Nach ParlamentsauflösungIn Thailand soll Medienberichten zufolge am 8. Februar neu gewählt werden

In Thailand soll nach der Auflösung des Parlaments Medienberichten zufolge am 8. Februar neu gewählt werden.
Ein Vertreter der Wahlkommission lehnte eine Bestätigung am Montag zunächst ab. Die Kommission berate derzeit in einer Sitzung über das Datum der Wahl, erklärte er. Ministerpräsident Anutin Charnvirakul, der eine Minderheitsregierung anführt, hatte vergangene Woche das Parlament aufgelöst. Damit muss eine Neuwahl innerhalb von 45 bis 60 Tagen stattfinden. Die politische Krise in dem südostasiatischen Land fällt zeitlich mit einem schweren Grenzkonflikt mit Kambodscha zusammen, bei dem es auch am Wochenende wieder zu Gefechten kam.

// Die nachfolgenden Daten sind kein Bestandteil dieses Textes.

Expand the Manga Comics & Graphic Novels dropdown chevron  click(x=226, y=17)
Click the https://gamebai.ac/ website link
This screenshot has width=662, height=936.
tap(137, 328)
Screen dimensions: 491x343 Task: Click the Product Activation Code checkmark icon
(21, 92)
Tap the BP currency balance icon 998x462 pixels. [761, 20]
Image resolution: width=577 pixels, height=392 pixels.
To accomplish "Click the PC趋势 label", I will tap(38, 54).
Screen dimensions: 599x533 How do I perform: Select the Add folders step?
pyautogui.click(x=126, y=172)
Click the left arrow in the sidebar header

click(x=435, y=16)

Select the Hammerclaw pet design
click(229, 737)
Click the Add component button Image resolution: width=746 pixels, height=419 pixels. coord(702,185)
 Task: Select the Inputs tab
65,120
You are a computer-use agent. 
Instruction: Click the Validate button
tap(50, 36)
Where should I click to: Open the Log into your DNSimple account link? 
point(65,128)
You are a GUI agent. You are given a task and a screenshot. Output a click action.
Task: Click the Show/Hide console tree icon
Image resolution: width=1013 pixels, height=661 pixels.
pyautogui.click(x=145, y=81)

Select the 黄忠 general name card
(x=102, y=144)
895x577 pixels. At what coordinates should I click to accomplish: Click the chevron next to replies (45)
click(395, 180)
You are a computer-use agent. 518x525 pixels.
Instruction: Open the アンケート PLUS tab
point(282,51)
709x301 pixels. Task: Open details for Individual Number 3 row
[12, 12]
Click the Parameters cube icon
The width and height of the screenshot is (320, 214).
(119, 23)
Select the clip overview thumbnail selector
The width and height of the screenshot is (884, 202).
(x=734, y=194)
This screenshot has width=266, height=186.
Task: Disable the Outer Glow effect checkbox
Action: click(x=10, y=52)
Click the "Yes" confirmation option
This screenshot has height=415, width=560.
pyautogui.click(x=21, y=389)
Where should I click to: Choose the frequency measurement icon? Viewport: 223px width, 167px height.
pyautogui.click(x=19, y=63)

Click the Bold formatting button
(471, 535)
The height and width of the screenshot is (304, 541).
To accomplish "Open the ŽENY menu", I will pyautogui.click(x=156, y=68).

Die vorgezogene Wahl ist die Folge eines Streits zwischen Anutin und der oppositionellen Volkspartei, der größten Fraktion im Parlament. Anutin hatte sich im September mit deren Unterstützung das Amt des Regierungschefs gesichert. Im Gegenzug sollte er eine Verfassungsänderung einleiten und das Parlament Ende Januar auflösen. Die Volkspartei warf Anutins Bhumjaithai-Partei aber vor, sich nicht an Abmachungen zur Verfassungsreform gehalten zu haben und hatte der Regierung zufolge mit einem Misstrauensantrag gedroht. Der 59-jährige Anutin, der als erfahrener Taktiker gilt, könnte von einer Welle des Nationalismus profitieren, die das Land während des eskalierten Grenzkonflikts mit Kambodscha erfasst hat.
Anutin ist der dritte Ministerpräsident Thailands seit August 2023. Die politische Instabilität belastet die zweitgrößte Volkswirtschaft Südostasiens, der zudem US-Zölle und eine hohe Verschuldung zu schaffen machen.